Ärzte Zeitung online, 01.12.2009

Anklage wegen Alkohol-Tod von Schülern in der Türkei

ISTANBUL/LÜBECK (dpa). Drei Lübecker Berufsschüler starben vor acht Monaten in der Türkei an gepanschtem Alkohol, nun hat ein Staatsanwalt Anklage gegen 13 Verdächtige erhoben. Der Prozess gegen die mutmaßlichen Panscher sowie Zwischenhändler und Mitarbeiter eines Urlauberhotels solle am 26. Januar in Antalya beginnen, sagte der Lübecker Rechtsanwalt Frank-Eckard Brand am Dienstag.

Er bestätigte damit Berichte türkischer Medien und der "NDR Welle Nord". Brand vertritt die überlebenden Schüler und die Eltern der drei Gestorbenen. Die Schüler hatten Ende März in einem Hotel in Kemer giftigen Methylalkohol in der Annahme getrunken, es sei Wodka.

Die Anklage laute auf Totschlag in drei Fällen und versuchten Totschlag in vier Fällen, sagte Brand unter Berufung auf eine türkische Verbindungsanwältin. Für den Prozess vor dem Gericht in Antalya sei der gleiche Senat zuständig, der auch den Fall des damals 17-jährigen Marco aus Uelzen wegen der angeblichen Vergewaltigung einer 13 Jahre alten Britin verhandelt hat.

Die Staatsanwaltschaft Antalya erklärte am Dienstag auf Anfrage, sie wolle sich zu dem Fall nicht öffentlich äußern. Türkische Medien berichteten, der Staatsanwalt fordere für die Alkoholpanscher Haftstrafen zwischen fünf und 20 Jahren. Sieben der Angeklagten sitzen in Untersuchungshaft.

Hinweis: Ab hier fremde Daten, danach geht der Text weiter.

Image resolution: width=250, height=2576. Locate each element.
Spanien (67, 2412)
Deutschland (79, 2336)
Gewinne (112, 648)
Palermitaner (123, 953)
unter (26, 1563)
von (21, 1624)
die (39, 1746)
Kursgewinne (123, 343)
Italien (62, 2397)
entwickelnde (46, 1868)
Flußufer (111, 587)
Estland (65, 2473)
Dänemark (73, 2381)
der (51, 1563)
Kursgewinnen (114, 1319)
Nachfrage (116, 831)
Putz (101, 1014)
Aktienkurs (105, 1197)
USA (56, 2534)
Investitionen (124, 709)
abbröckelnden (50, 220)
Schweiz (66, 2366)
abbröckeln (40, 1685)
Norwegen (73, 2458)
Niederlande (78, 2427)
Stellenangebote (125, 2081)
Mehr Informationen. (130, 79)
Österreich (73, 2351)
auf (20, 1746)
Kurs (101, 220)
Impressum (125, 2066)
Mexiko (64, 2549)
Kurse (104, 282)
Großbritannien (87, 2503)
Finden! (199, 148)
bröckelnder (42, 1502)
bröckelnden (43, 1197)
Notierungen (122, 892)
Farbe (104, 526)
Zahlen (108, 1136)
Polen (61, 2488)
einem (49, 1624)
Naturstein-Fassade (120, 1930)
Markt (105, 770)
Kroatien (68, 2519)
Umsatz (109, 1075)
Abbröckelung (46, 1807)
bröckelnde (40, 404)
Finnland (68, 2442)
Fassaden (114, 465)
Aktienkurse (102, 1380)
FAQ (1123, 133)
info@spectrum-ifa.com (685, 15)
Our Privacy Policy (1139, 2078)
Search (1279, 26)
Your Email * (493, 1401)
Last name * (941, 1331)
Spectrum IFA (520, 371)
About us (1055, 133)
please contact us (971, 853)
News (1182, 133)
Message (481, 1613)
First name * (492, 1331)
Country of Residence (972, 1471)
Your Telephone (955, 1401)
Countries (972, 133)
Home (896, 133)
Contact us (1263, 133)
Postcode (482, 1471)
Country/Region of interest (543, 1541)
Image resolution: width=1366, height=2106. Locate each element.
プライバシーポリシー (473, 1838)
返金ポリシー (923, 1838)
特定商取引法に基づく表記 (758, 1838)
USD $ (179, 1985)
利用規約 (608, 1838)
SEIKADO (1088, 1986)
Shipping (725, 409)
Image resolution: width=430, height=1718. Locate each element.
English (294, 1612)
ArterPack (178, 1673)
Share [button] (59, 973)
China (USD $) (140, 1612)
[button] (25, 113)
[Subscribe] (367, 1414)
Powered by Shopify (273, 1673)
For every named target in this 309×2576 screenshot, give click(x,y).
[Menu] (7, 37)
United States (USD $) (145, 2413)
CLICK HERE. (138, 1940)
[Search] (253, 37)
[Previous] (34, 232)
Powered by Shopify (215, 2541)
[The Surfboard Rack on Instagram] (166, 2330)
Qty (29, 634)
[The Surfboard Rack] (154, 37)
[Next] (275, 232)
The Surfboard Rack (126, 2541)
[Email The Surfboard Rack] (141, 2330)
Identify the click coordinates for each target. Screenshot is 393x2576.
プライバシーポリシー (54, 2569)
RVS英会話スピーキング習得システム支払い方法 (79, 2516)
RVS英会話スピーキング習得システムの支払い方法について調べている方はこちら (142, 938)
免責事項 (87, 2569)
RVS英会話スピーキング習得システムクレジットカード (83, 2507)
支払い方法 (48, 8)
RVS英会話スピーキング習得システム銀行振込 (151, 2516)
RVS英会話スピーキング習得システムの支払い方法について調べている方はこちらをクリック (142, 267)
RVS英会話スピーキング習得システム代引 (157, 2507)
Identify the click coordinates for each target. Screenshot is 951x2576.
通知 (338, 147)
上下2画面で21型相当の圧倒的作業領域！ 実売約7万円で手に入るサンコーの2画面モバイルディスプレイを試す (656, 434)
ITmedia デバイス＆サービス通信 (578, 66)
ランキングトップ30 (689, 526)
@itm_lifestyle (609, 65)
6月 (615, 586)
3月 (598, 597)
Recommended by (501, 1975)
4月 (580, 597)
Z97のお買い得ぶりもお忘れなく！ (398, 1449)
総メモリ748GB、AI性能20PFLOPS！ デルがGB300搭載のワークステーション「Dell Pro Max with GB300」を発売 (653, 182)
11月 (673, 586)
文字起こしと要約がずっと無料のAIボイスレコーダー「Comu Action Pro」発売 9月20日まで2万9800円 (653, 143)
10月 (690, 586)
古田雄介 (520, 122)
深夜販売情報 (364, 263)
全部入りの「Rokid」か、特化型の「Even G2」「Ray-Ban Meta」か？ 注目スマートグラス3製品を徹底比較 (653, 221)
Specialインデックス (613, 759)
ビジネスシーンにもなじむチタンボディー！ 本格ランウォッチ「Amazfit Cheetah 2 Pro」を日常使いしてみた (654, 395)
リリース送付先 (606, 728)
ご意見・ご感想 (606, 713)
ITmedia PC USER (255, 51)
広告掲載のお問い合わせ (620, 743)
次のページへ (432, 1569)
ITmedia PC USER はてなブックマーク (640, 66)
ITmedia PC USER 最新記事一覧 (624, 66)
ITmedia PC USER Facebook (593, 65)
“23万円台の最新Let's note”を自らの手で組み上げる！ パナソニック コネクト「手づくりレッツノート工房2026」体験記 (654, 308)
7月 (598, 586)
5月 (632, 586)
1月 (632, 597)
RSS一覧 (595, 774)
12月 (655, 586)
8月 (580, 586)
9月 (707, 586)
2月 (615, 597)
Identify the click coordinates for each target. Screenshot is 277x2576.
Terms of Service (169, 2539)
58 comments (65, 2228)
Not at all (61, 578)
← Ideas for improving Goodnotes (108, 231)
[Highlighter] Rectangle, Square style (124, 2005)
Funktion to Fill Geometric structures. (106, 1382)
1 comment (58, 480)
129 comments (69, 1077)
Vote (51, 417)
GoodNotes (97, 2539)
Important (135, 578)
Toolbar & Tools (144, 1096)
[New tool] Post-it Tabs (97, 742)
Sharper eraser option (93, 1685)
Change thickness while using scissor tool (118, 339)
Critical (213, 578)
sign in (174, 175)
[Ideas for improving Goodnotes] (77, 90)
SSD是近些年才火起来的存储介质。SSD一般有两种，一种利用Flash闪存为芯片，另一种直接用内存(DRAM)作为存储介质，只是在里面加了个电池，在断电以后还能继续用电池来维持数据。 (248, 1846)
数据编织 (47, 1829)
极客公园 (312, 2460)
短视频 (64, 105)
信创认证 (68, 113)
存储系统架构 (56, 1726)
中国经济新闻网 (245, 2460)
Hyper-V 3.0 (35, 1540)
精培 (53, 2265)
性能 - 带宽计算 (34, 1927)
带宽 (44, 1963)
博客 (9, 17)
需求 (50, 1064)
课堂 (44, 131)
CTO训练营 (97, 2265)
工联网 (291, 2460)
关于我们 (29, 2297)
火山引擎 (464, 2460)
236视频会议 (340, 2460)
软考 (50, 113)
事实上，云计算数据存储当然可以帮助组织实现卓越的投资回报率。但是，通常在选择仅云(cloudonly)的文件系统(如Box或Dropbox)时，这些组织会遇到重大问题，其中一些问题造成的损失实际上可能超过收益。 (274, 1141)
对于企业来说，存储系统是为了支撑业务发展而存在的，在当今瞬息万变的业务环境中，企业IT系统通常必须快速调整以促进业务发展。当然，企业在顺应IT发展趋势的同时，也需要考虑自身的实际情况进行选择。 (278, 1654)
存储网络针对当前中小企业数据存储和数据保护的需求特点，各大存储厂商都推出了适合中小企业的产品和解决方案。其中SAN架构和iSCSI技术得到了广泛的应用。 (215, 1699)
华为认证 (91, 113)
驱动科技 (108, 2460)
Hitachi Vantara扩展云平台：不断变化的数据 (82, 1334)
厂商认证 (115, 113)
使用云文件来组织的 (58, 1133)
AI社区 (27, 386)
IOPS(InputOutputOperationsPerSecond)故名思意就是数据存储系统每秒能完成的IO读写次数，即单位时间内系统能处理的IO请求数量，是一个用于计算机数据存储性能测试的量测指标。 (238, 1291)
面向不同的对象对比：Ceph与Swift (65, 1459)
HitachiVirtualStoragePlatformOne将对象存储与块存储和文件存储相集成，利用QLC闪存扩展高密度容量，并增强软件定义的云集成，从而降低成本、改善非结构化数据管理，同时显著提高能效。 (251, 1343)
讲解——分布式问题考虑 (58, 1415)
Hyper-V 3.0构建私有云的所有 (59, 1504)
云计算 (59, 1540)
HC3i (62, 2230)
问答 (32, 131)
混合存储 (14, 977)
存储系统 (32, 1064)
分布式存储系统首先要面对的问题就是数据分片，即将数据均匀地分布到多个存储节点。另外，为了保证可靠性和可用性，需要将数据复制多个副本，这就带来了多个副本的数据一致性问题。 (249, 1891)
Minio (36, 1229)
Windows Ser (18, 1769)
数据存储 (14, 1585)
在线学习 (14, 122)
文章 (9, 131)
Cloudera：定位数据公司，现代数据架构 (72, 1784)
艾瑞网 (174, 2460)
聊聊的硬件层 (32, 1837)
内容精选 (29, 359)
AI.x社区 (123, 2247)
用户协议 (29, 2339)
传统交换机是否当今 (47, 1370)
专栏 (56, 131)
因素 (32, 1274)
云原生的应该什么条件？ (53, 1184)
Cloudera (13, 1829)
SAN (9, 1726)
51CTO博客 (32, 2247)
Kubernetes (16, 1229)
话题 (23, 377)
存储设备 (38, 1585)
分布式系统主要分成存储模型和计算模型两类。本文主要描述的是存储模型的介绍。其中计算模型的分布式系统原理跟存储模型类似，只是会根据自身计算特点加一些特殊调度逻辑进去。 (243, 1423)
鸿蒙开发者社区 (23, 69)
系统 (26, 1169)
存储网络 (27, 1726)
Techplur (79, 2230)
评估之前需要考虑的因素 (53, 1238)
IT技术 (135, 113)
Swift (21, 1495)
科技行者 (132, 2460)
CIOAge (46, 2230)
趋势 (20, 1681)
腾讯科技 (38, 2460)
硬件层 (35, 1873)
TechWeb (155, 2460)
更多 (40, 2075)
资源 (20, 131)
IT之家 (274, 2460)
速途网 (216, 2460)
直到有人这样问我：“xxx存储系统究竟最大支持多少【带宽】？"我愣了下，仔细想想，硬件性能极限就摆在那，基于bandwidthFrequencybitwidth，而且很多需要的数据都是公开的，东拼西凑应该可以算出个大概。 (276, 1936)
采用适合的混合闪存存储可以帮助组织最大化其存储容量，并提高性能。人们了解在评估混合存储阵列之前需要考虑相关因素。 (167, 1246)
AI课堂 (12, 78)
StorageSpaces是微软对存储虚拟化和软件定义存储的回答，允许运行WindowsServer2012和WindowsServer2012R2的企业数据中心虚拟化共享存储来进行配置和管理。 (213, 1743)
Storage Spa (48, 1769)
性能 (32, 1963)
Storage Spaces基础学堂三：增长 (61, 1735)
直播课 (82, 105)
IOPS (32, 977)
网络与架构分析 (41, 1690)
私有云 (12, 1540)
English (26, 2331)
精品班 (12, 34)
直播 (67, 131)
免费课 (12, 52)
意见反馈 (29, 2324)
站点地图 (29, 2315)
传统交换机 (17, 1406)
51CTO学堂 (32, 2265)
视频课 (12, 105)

Brand sagte, seine Mandanten seien froh und erleichtert, dass die Sache jetzt in einem rechtsstaatlichen Verfahren geklärt werde. Der Tod der Schüler hatte sowohl in Norddeutschland als auch in der bei deutschen Urlaubern beliebten Region Kemer heftige Diskussionen ausgelöst. In den folgenden Wochen wurden bei Razzien in der Region größere Mengen gepanschten Alkohols entdeckt.

Die Lübecker Schüler, die in dem südtürkischen Badeort auf Klassenfahrt waren, hatten nach eigenen Angaben in ihrem Hotel Schnaps für eine private Party gekauft. Ein 21-Jähriger starb noch im Hotel an einer Methanolvergiftung, ein 17-Jähriger und ein 19-Jähriger fielen ins Koma und starben zehn Tage später in der Lübecker Uniklinik. Vier weitere Schüler erlitten leichtere Vergiftungen und überlebten.

Die Lübecker Staatsanwaltschaft hatte den Fall bereits im Sommer an die türkischen Behörden abgegeben. Die Ermittlungen gegen den Lehrer, der die Schüler auf der Reise begleitet hatte, wurden im Juli eingestellt. Es habe keine Hinweise auf unterlassene Hilfeleistung oder fahrlässige Tötung durch Unterlassen gegeben, hieß es zur Begründung.